Anxious to get him out of doors and among boys his own age, Julius decided to send Robert, at the age of fourteen, to a summer camp. For most of the other boys there, Camp Koenig was a mountain paradise of fun and camaraderie. For Robert, it was an ordeal. Everything about him made him a target for the cruelties young adolescents delight in inflicting on those who are shy, sensitive or different. The other boys soon began calling him “Cutie” and teased him mercilessly. But Robert refused to fight back. Shunning athletics, he walked the trails, collecting rocks. He made one friend, who recalled that Robert was obsessed that summer with the writings of George Eliot. The novelist’s major work, Middlemarch, appealed to him greatly, perhaps because it explored so thoroughly a topic he found so mysterious: the life of the inner mind in relation to the making and breaking of human relationships.

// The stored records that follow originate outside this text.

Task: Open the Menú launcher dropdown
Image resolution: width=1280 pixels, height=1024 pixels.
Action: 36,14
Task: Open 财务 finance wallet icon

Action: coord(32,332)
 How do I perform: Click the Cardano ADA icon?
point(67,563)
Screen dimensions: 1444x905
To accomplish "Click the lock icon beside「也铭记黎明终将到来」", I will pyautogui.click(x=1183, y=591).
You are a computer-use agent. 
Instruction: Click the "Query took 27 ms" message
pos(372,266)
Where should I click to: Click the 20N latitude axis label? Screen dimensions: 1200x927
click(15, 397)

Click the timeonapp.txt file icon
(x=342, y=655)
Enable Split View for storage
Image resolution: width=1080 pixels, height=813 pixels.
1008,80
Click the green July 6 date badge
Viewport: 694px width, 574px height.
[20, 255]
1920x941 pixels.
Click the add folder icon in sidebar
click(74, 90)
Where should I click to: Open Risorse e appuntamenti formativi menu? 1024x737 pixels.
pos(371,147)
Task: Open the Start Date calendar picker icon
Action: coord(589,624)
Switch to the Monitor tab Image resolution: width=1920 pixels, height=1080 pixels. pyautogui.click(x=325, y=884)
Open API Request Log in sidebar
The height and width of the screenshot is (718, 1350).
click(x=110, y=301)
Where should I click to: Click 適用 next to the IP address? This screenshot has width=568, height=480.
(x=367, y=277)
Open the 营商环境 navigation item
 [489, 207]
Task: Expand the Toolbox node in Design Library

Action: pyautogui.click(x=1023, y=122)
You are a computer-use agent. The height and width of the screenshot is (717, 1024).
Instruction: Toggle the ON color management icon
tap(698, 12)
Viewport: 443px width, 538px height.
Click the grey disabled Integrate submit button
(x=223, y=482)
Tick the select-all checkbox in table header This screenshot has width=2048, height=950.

Then, however, Robert made the mistake of writing his parents that he was glad he had come to camp because the other boys were teaching him the facts of life. This prompted a quick visit by the Oppenheimers, and subsequently the camp director announced a crackdown on the telling of salacious stories. Inevitably, Robert was fingered for tattling, and so one night he was carried off to the camp icehouse, stripped and knocked about. As a final humiliation, the boys doused his buttocks and genitals with green paint. Robert was then left naked and locked inside the icehouse for the night. His one friend later said of this incident that Robert had been “tortured.” Robert suffered this gross degradation in stoic silence; he neither left the camp nor complained. “I don’t know how Robert stuck out those remaining weeks,” said his friend. “Not many boys would have—or could have—but Robert did. It must have been hell for him.” As his friends often discovered, Robert’s seemingly brittle and delicate shell actually disguised a stoic personality built of stubborn pride and determination, a characteristic that would reappear throughout his life.

Back in school, Robert’s highbrow personality was nurtured by the Ethical Culture School’s attentive teachers, all of whom had been carefully selected by Dr. Adler as models of the progressive education movement. When Robert’s math teacher, Matilda Auerbach, noticed that he was bored and restless, she sent him to the library to do independent work, and later he was allowed to explain to his fellow students what he had learned. His Greek and Latin instructor, Alberta Newton, recalled that he was a delight to teach: “He received every new idea as perfectly beautiful.” He read Plato and Homer in Greek, and Caesar, Virgil and Horace in Latin.

Robert always excelled. As early as third grade, he was doing laboratory experiments and by the time he was ten years old, in fifth grade, he was studying physics and chemistry. So clearly eager was Robert to study the sciences that the curator at the American Museum of Natural History agreed to tutor him. As he had skipped several grades, everyone regarded him as precocious—and sometimes too precious. When he was nine, he was once overheard telling an older girl cousin, “Ask me a question in Latin and I will answer you in Greek.”